I see no reason to be that optimistic. I’m not going to say that foldable phones can’t happen — we’ve seen long, difficult slogs come to market before, including OLEDs (now comfortably established in the high-end TV market) and EUV (which has moved from a complete pipe dream to expected volume shipments on 7nm in 2020). But the distinguishing difference between both of these technologies and foldable phones is that it took well over a decade to bring them both to market, at vastly higher costs than originally anticipated and substantially higher difficulty. Samsung isn’t going to roll out a solution to the Galaxy Fold’s problems in the next couple of weeks. If Samsung had only needed a couple of weeks to solve the problems with the Galaxy Fold, it never would’ve almost shipped the phone to start with.
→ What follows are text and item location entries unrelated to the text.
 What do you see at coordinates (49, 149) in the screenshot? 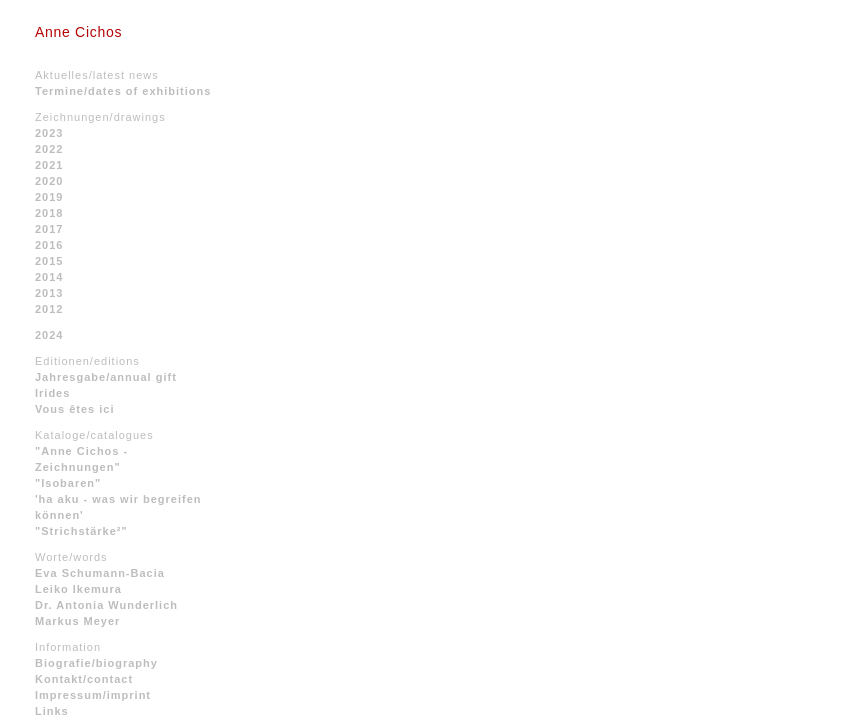
I see `2022` at bounding box center [49, 149].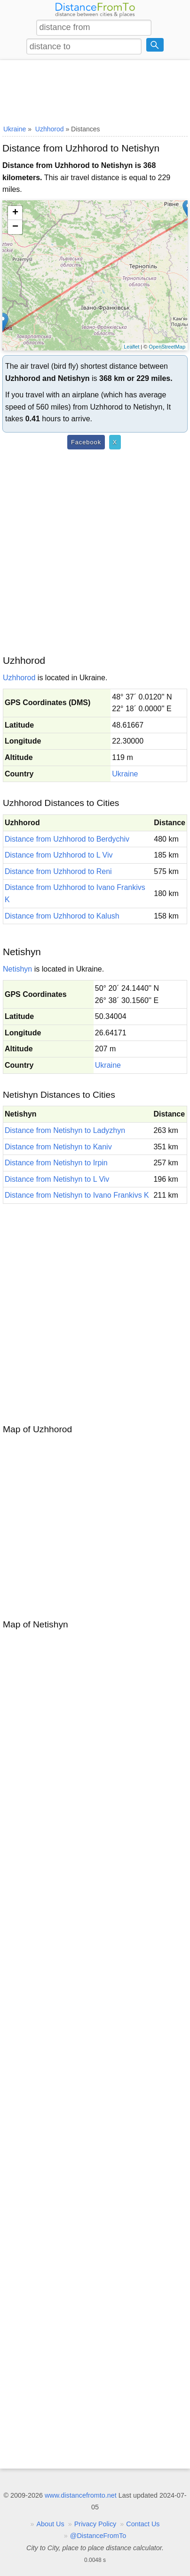 The width and height of the screenshot is (190, 2576). What do you see at coordinates (95, 90) in the screenshot?
I see `[Advertisement]` at bounding box center [95, 90].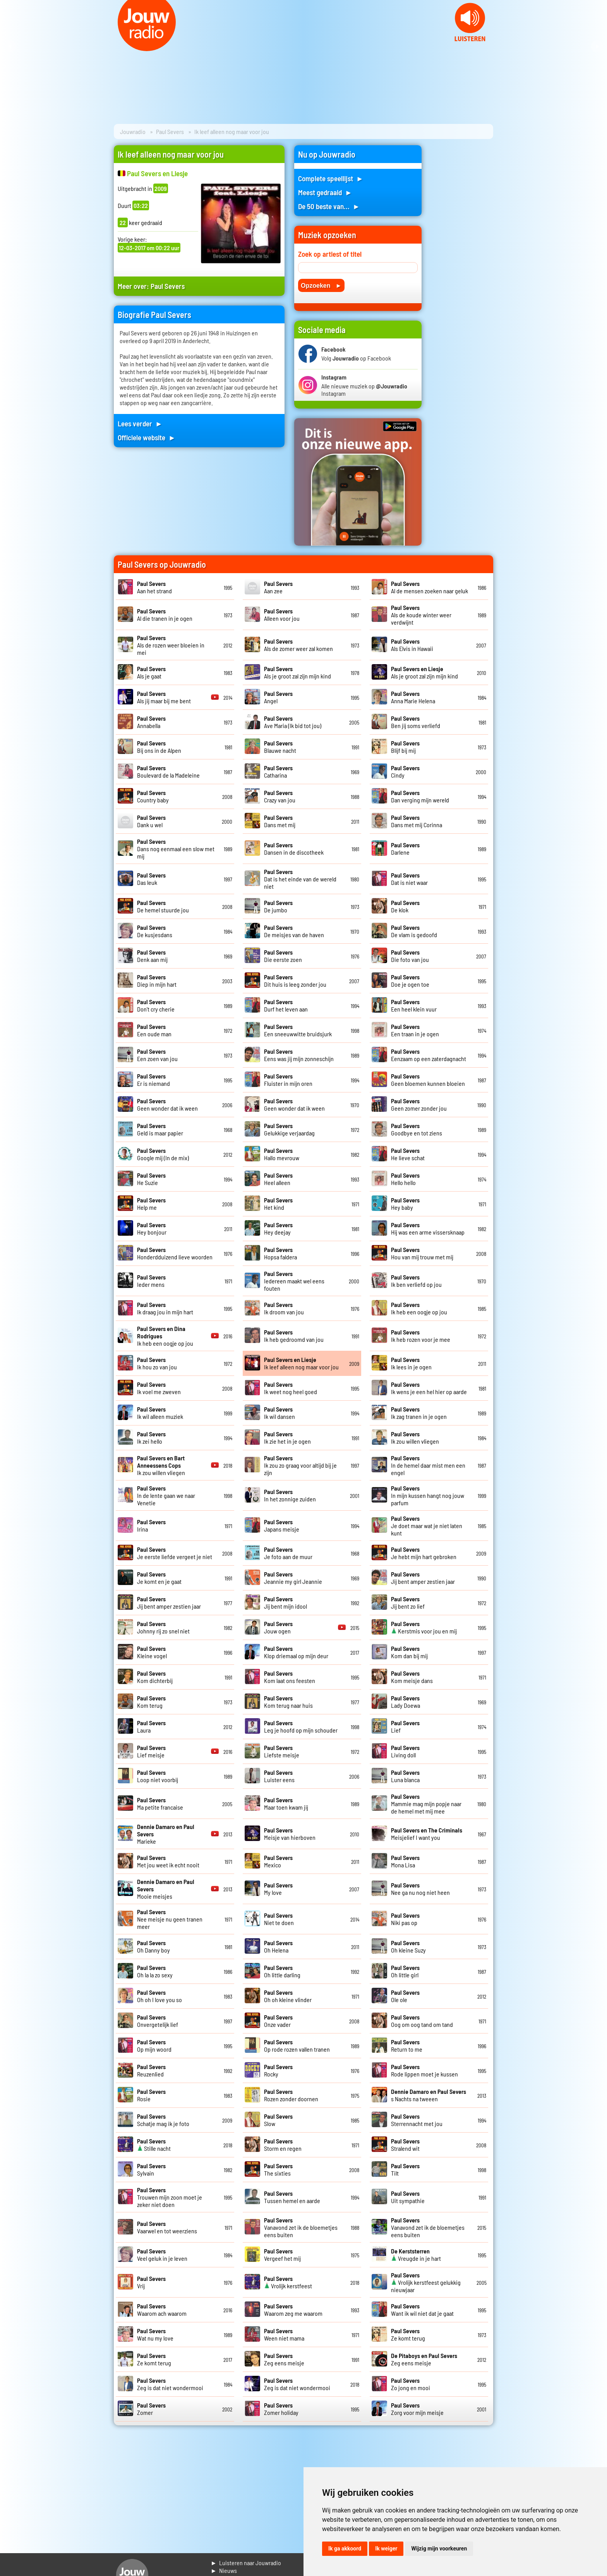 This screenshot has height=2576, width=607. Describe the element at coordinates (420, 1335) in the screenshot. I see `Ik heb rozen voor je mee` at that location.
Maybe these issues can be solved, but they aren’t going to be solved quickly. The reason so many manufacturers are fixated on them is simple: Manufacturers love a hardware-engineered reason to push customers towards buying phones, and right now, foldable phones are the best idea anyone has for doing that. Wearables have not become the Next Big Thing. Smartphone upgrades are falling year-on-year as more people hang on to devices. Foldable phones looked to be the next proven method of rejuvenating sales, but it’s a mirage. It’s going to be a long time before this hardware is affordable, robust, and ready for regular use.